As more companies hire employees with disabilities, conversations are shifting to focus on inclusion. “Disability inclusion is no longer about automatic doors, curb cuts, ramps, and legislation,” says Jim Sinocchi, Head of the Office of Disability Inclusion at JP Morgan Chase. “Today, the new era of disability inclusion is about “assimilation” – hiring professionals with disabilities into the robust culture of the firm.”
According to the Census Bureau, there are more than 56 million Americans living with a disability.

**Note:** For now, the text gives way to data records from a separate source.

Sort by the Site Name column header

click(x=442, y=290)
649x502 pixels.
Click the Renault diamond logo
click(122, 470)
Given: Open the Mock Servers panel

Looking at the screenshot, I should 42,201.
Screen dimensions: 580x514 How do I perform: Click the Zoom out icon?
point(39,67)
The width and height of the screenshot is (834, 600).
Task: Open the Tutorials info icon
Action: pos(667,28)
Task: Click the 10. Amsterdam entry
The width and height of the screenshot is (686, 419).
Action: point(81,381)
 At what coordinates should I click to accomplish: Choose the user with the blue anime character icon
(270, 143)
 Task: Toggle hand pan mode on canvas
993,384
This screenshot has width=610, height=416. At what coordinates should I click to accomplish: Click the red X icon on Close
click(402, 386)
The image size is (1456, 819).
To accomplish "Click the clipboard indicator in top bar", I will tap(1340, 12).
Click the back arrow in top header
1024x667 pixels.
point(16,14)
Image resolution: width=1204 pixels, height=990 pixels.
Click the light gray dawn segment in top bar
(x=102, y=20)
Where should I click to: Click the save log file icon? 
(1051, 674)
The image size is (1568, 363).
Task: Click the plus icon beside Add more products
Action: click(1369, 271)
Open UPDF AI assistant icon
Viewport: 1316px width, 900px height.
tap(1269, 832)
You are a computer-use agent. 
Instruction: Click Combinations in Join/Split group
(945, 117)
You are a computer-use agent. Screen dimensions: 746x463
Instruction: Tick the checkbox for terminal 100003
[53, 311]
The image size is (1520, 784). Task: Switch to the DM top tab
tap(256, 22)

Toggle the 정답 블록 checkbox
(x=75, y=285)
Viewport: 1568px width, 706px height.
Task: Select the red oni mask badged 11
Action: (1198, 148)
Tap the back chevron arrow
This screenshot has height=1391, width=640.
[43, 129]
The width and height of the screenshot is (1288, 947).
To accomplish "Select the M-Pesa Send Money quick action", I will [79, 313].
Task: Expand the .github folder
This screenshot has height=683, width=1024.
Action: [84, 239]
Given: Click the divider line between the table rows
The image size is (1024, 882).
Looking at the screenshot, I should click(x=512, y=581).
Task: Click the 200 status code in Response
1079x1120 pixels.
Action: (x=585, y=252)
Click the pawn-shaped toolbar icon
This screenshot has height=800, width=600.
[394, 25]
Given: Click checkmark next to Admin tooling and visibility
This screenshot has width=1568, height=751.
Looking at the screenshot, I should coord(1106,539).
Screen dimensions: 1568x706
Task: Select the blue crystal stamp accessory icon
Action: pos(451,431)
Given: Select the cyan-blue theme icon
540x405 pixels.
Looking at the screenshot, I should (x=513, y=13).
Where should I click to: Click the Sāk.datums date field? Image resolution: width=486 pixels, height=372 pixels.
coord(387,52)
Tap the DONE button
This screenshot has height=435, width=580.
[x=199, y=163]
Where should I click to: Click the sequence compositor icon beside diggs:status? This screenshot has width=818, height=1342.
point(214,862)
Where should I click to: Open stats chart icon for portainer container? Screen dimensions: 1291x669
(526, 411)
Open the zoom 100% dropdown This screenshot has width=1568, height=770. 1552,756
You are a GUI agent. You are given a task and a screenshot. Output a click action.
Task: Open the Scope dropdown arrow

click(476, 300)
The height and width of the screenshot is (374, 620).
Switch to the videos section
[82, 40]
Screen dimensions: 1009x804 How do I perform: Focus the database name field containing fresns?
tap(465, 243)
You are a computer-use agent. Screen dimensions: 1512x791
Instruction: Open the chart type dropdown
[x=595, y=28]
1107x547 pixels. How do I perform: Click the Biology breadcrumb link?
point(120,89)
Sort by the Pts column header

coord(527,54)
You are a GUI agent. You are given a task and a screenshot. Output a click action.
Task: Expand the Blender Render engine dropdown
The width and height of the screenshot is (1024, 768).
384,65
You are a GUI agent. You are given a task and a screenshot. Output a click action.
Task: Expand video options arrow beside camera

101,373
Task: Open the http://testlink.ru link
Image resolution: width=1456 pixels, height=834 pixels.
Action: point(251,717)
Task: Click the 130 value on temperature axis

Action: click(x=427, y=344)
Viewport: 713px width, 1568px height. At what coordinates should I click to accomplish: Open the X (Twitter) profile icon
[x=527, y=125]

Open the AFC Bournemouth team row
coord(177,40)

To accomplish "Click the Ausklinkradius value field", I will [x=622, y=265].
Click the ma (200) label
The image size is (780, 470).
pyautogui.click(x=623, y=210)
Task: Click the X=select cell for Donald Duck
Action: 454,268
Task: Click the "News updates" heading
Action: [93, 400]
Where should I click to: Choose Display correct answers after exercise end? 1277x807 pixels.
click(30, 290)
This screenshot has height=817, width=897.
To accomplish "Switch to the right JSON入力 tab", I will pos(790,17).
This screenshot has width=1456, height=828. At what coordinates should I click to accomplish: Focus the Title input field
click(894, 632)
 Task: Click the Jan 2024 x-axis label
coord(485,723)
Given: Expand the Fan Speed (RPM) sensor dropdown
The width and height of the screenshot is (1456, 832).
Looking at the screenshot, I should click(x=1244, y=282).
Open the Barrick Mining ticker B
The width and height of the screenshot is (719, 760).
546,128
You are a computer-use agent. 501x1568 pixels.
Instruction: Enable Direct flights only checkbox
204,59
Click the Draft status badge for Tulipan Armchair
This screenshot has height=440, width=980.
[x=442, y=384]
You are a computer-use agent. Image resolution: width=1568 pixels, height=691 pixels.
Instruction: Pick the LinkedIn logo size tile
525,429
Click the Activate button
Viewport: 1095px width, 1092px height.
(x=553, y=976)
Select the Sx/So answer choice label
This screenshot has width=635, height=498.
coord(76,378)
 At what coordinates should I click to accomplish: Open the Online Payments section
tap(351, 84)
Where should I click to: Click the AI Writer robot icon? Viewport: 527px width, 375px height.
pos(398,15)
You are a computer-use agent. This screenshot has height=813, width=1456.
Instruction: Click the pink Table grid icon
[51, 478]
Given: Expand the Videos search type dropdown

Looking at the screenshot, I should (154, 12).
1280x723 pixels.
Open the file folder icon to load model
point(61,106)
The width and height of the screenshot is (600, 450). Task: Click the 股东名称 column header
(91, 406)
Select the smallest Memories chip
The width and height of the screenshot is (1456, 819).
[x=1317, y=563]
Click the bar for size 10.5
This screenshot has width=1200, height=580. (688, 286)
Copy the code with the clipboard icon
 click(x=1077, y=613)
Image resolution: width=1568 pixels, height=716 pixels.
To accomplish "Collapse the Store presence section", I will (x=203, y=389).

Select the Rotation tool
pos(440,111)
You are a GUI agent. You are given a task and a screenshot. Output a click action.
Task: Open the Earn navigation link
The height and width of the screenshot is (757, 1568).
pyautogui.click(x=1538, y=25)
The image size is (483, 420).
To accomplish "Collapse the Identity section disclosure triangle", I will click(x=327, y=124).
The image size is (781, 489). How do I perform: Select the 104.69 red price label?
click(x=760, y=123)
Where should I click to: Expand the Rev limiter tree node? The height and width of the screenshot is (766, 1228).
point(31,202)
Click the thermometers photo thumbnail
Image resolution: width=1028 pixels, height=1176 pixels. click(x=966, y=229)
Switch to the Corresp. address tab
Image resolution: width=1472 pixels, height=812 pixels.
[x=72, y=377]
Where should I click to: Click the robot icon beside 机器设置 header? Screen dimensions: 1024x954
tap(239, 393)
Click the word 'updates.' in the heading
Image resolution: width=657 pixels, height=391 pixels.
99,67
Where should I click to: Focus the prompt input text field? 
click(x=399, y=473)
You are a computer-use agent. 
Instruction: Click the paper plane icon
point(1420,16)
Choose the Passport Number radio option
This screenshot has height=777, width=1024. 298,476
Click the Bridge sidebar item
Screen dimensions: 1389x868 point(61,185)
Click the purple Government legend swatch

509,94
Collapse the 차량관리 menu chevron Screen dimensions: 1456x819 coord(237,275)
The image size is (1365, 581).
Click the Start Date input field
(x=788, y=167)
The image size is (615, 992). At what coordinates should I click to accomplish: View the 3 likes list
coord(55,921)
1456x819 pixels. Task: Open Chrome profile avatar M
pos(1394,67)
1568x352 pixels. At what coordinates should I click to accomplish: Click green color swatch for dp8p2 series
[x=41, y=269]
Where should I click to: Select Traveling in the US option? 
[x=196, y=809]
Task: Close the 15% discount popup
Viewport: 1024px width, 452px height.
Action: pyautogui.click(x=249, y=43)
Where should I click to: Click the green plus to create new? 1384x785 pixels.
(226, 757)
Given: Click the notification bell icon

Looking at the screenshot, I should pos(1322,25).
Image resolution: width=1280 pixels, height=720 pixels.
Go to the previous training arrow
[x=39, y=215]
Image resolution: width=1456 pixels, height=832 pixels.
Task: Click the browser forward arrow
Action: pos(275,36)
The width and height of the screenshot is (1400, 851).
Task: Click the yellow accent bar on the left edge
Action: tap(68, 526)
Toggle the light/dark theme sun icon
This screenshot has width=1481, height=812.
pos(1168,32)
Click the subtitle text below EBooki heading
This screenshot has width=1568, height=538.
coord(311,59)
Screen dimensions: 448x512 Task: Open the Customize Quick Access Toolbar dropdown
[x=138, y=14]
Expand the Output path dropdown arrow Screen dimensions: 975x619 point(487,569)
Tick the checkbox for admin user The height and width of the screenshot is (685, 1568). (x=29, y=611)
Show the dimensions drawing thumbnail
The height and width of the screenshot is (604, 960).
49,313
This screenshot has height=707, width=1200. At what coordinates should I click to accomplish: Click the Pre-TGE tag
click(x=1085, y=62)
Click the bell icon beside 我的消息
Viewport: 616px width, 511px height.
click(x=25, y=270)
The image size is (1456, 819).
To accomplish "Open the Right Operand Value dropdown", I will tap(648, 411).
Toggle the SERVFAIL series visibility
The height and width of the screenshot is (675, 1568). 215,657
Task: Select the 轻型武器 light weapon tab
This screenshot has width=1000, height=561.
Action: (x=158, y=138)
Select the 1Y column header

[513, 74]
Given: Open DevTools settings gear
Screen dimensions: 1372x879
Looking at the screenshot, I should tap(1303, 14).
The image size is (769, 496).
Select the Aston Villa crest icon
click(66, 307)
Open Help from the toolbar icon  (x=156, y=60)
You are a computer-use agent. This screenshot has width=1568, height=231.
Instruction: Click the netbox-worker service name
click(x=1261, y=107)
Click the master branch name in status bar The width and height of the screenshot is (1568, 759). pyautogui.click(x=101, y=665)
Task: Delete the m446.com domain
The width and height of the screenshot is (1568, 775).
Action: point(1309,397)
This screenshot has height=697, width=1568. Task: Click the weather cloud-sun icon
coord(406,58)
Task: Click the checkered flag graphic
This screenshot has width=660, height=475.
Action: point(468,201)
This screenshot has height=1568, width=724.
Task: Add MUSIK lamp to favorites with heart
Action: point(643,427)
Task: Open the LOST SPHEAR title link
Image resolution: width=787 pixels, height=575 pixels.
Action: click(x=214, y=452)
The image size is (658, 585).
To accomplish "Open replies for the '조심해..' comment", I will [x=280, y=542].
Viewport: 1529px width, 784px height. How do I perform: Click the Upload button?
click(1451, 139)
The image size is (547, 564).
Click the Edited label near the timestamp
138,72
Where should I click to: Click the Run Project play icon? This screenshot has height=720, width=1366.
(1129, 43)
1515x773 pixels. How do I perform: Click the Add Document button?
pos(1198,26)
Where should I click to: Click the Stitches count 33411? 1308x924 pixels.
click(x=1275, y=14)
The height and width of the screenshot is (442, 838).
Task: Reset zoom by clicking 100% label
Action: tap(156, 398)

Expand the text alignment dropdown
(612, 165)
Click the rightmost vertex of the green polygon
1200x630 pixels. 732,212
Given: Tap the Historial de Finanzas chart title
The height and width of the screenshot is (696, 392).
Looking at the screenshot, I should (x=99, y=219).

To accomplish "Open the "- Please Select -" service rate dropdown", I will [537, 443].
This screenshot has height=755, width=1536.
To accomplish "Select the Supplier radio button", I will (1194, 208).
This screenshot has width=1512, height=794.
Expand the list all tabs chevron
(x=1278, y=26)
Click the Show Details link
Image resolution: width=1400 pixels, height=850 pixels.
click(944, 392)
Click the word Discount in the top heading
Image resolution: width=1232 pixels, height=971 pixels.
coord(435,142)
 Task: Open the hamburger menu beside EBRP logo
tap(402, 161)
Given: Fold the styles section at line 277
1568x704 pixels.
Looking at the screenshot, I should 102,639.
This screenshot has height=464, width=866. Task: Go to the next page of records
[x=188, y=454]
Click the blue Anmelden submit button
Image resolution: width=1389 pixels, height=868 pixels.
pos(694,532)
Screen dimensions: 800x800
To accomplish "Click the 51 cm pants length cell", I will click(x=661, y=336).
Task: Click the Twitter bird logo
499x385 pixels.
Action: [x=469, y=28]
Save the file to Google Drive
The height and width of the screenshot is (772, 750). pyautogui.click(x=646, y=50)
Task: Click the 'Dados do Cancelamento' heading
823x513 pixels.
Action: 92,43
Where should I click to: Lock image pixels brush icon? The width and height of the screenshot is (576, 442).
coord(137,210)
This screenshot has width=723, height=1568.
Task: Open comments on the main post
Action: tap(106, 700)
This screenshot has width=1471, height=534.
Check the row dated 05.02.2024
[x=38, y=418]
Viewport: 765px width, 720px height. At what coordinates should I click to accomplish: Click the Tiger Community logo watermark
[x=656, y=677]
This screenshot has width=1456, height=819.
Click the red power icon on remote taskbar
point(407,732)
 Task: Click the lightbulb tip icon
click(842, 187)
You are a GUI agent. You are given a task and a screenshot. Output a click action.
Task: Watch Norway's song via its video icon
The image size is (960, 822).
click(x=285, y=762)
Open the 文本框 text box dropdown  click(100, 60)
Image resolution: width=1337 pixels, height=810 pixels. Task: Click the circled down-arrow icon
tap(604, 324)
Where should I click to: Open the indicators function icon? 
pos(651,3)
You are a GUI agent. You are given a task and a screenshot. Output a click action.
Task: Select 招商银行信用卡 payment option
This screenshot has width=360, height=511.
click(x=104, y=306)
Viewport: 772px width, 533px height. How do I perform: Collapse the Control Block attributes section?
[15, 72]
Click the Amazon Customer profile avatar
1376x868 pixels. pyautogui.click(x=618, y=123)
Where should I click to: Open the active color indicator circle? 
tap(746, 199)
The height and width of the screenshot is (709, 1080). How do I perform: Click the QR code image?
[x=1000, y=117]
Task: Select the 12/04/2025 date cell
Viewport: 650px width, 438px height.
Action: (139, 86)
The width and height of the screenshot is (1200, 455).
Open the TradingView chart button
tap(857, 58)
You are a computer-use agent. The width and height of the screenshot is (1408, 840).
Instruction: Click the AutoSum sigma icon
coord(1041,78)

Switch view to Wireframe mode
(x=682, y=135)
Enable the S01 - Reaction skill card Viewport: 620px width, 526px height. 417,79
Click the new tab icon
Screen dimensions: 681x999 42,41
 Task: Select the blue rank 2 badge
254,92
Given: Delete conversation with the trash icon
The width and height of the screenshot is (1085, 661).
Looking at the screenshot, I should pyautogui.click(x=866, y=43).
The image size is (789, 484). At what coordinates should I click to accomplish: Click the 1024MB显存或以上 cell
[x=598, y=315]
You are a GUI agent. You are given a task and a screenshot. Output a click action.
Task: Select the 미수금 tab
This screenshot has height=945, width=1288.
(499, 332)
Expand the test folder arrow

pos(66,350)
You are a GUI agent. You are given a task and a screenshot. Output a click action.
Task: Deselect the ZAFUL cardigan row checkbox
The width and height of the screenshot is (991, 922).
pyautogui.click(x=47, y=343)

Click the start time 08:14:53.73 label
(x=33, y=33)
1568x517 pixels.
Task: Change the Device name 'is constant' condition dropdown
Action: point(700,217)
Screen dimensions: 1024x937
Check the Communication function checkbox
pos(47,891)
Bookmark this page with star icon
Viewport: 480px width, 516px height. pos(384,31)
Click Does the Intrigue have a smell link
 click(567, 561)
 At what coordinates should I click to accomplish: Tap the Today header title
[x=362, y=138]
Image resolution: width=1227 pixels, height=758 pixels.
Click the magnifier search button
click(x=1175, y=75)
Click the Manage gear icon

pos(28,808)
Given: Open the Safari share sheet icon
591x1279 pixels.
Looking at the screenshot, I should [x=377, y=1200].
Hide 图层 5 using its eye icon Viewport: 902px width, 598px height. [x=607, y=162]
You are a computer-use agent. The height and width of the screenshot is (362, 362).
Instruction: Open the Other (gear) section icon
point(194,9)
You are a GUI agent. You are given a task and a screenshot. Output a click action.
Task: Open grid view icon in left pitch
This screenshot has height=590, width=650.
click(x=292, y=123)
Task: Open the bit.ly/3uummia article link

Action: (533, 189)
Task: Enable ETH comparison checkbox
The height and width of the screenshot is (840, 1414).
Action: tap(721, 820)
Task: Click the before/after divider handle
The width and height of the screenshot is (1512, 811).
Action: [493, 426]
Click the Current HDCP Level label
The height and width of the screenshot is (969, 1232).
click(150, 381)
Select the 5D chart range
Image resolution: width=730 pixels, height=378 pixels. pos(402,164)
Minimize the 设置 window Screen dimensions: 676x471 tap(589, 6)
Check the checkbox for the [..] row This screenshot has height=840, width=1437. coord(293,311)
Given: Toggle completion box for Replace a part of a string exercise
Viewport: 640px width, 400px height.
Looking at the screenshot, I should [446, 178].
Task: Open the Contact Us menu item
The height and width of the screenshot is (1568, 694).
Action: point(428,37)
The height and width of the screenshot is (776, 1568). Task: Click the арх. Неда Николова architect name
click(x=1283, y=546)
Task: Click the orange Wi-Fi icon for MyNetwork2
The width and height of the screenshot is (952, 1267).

Disabilities include visible conditions such as spinal cord injuries, visual impairments or hearing loss and invisible disabilities such as learning disabilities, mental health or Autism.
An Election Issue
Voter research, conducted by RespectAbility, shows how disability issues connect to all aspects of American life. “Fully three-quarters of likely voters either have a disability themselves or have a family member or a close friend with disabilities,” said former Representative and Dallas Mayor Steve Bartlett. “People with disabilities are politically active swing voters, and candidates should take note of the important issues they care about.”
As 2019 moves into 2020 and the political campaign season heats up, continuing job growth for people with disabilities will be a crucial indicator of the health of the American economy.